| Exercise data |
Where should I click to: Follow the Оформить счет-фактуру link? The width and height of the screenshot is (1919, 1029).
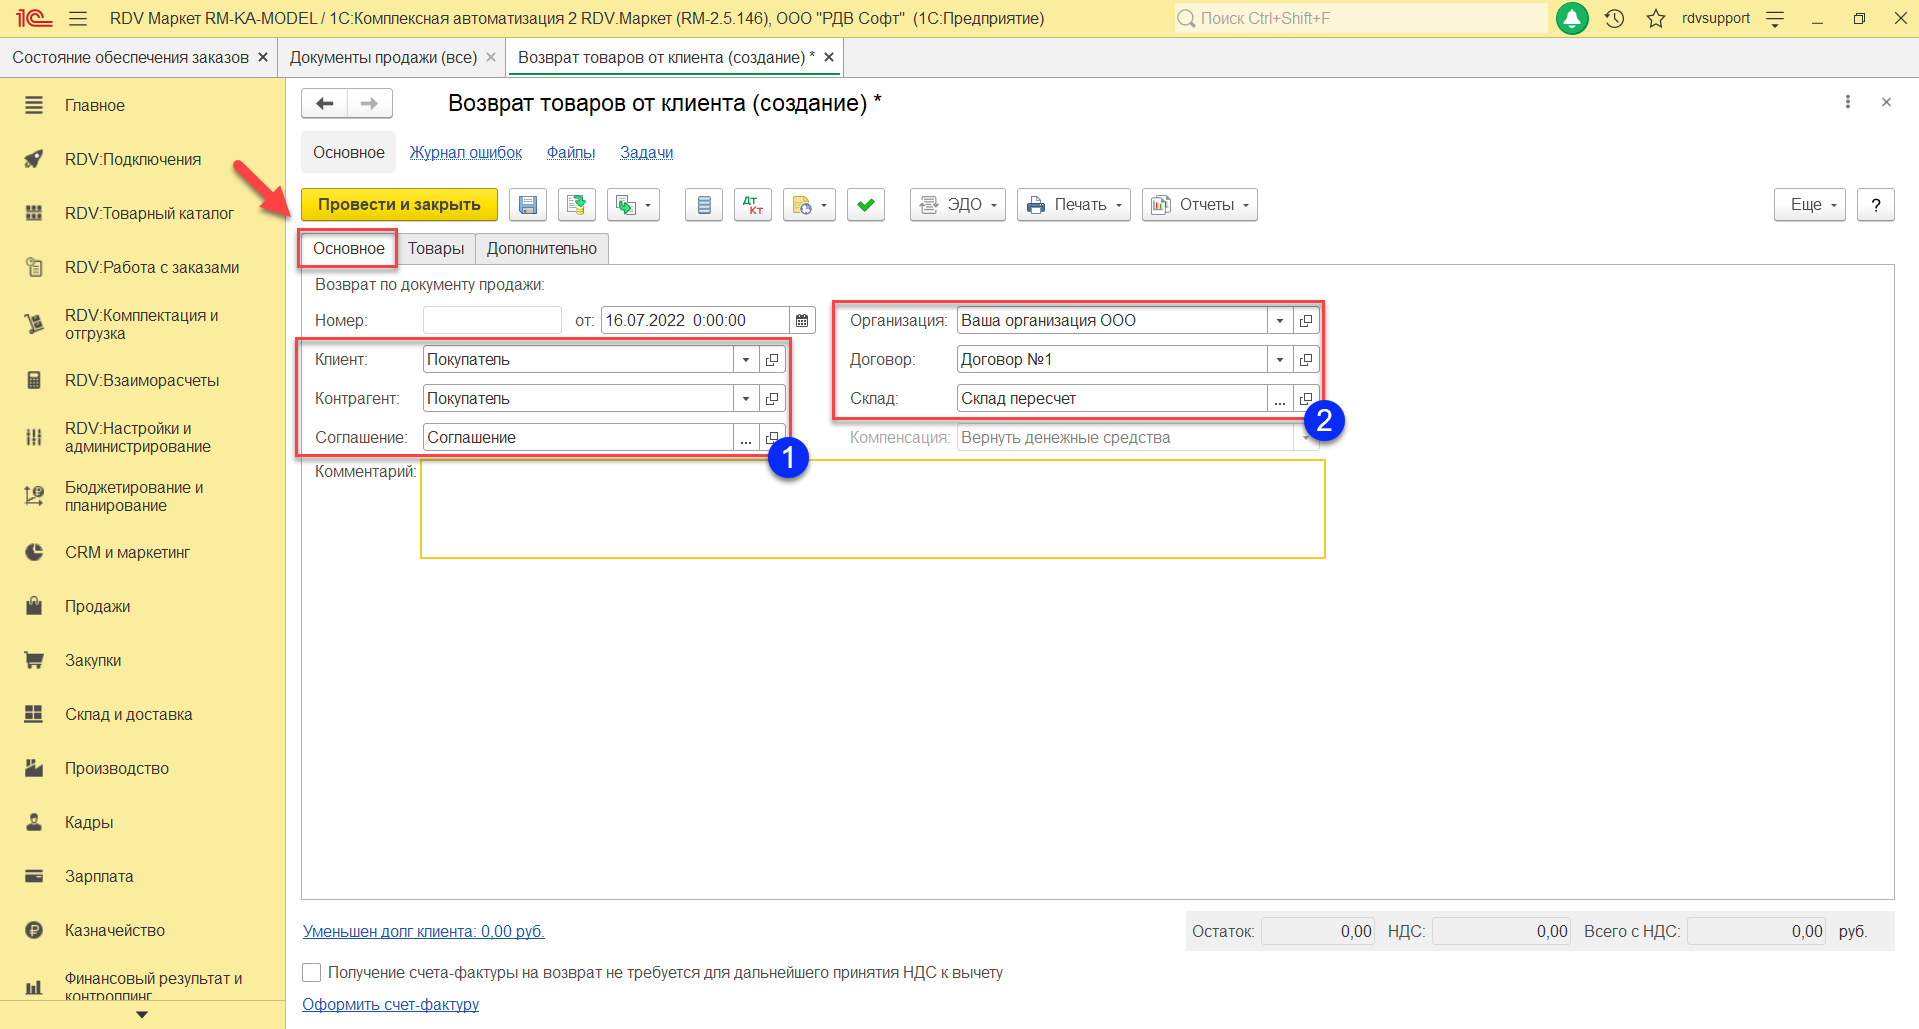coord(390,1004)
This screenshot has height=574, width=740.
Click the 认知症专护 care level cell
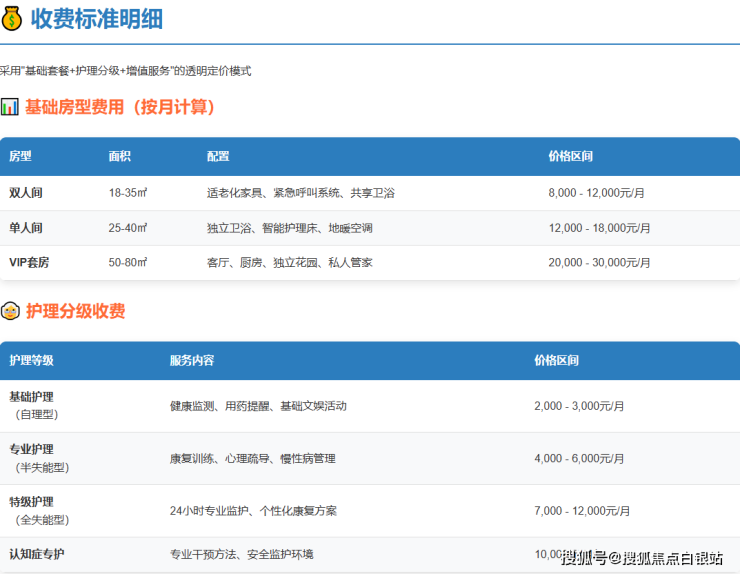pos(37,553)
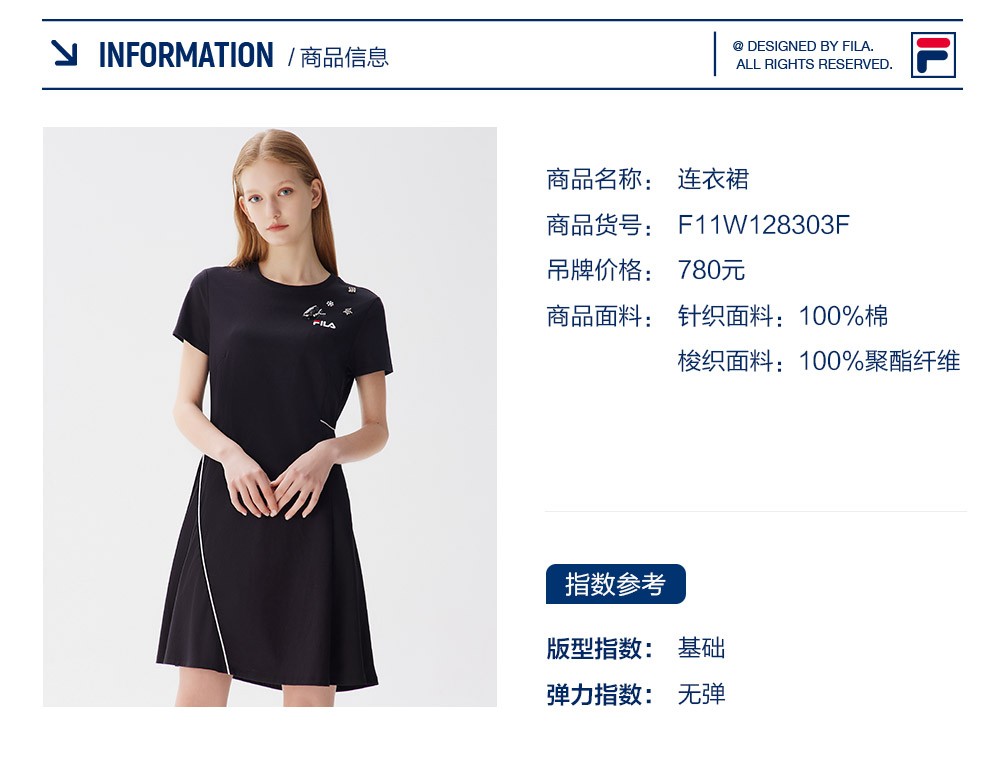The image size is (1000, 759).
Task: Click the 梭织面料 100%聚酯纤维 text
Action: point(819,362)
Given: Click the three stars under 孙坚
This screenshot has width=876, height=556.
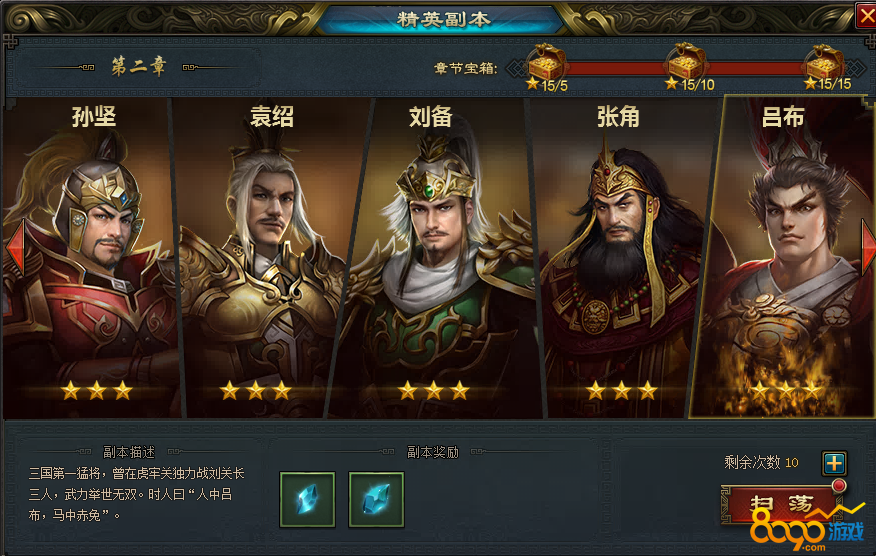Looking at the screenshot, I should coord(97,391).
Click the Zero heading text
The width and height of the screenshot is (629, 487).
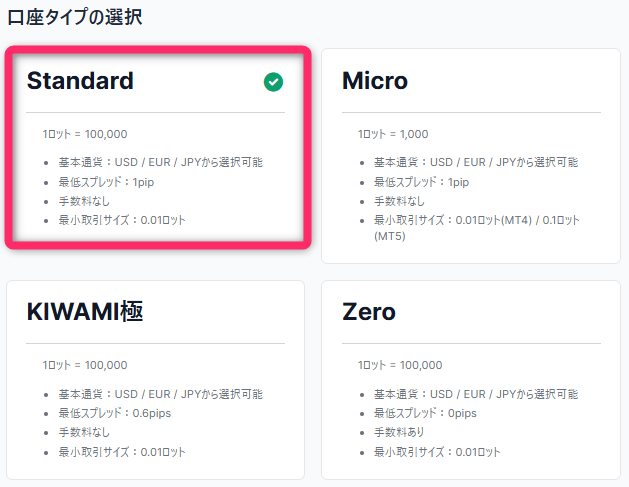369,312
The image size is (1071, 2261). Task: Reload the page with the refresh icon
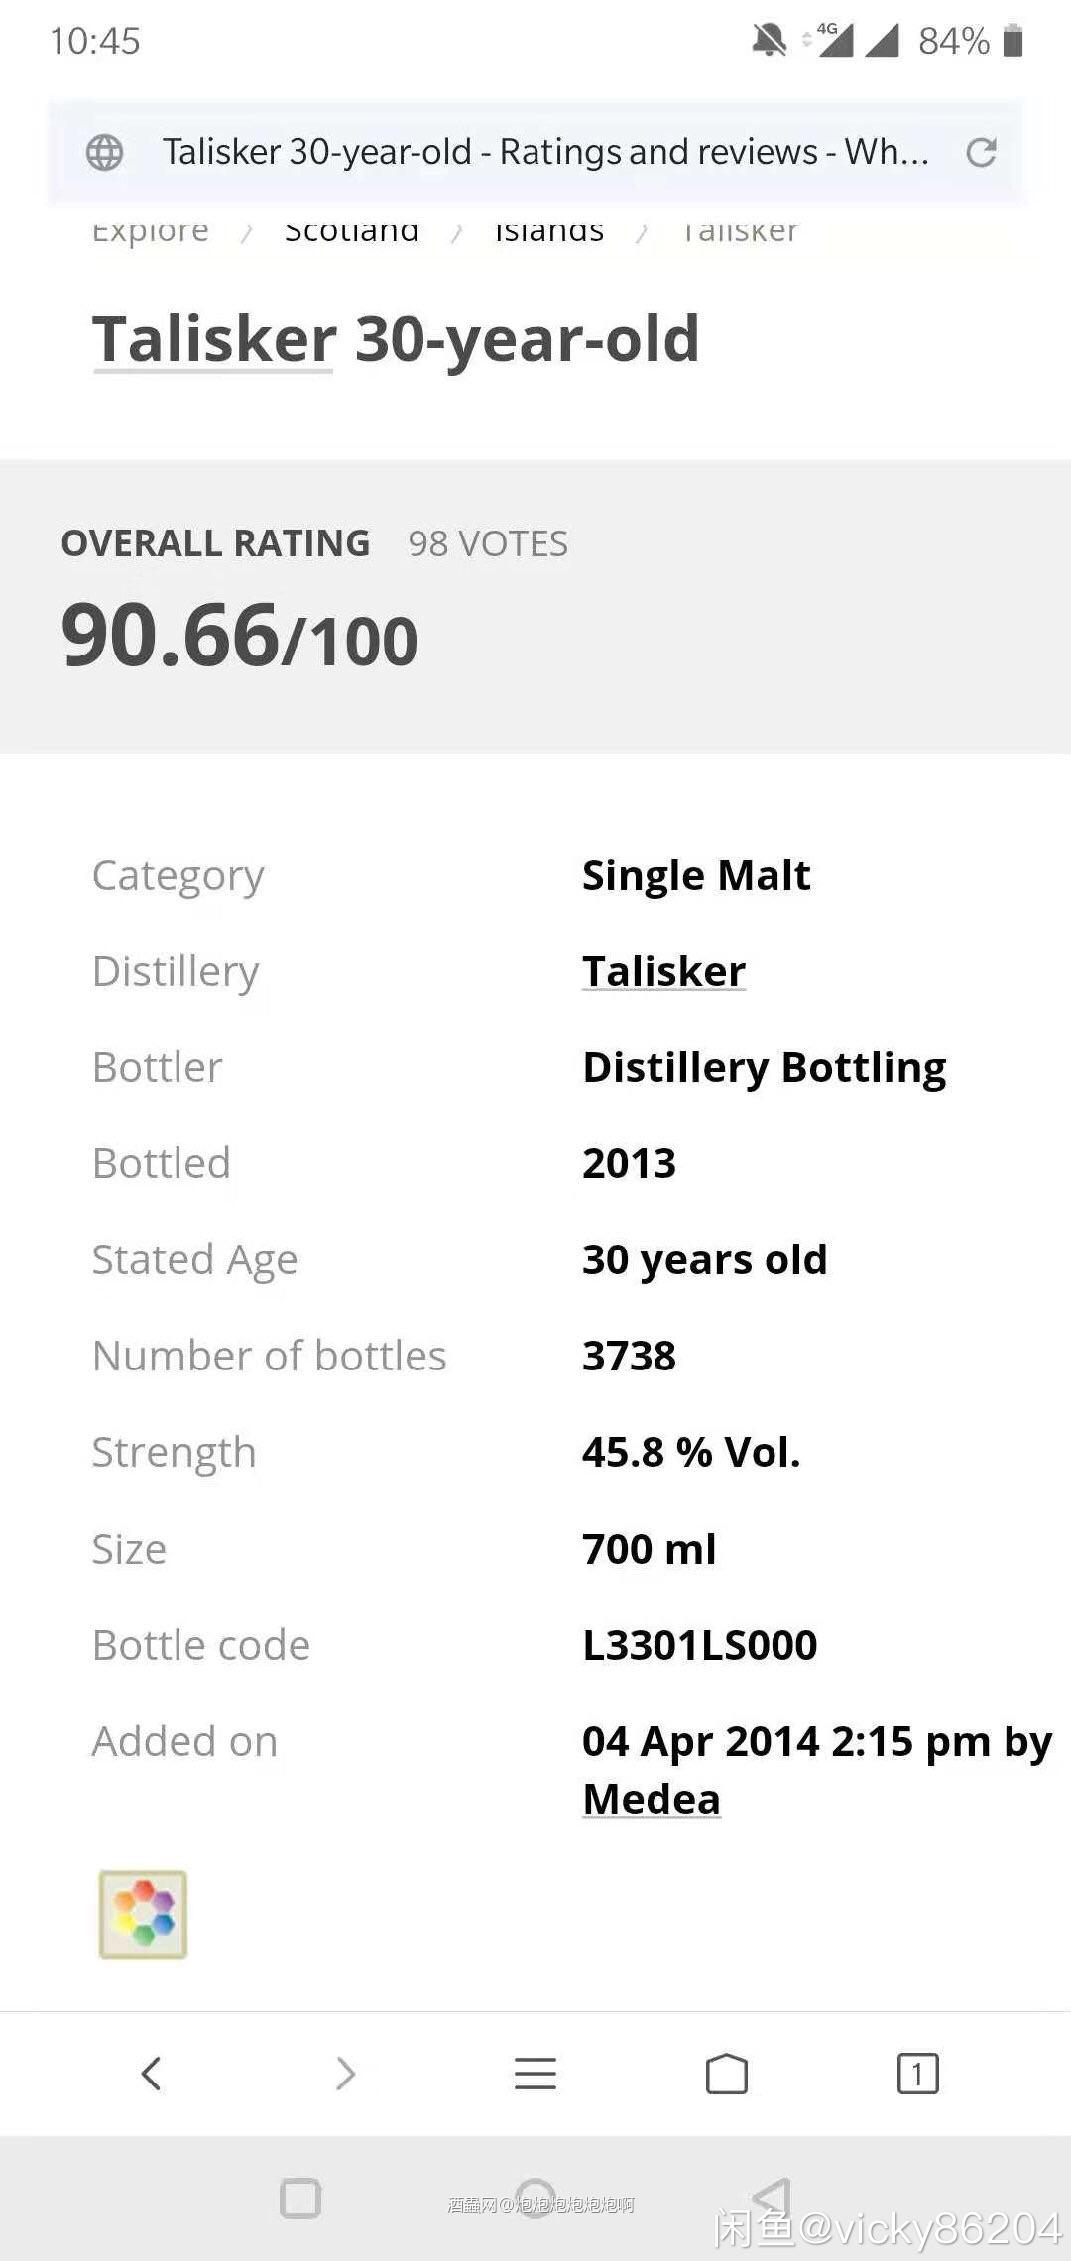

| Problem to work on |
Output a verbatim copy of the lines from the line containing "Click the Zero heading text" through the end of the data, both included, without any images.

| Response area |
Click the Zero heading text
The width and height of the screenshot is (629, 487).
369,312
The image size is (1071, 2261). Task: Reload the page with the refresh icon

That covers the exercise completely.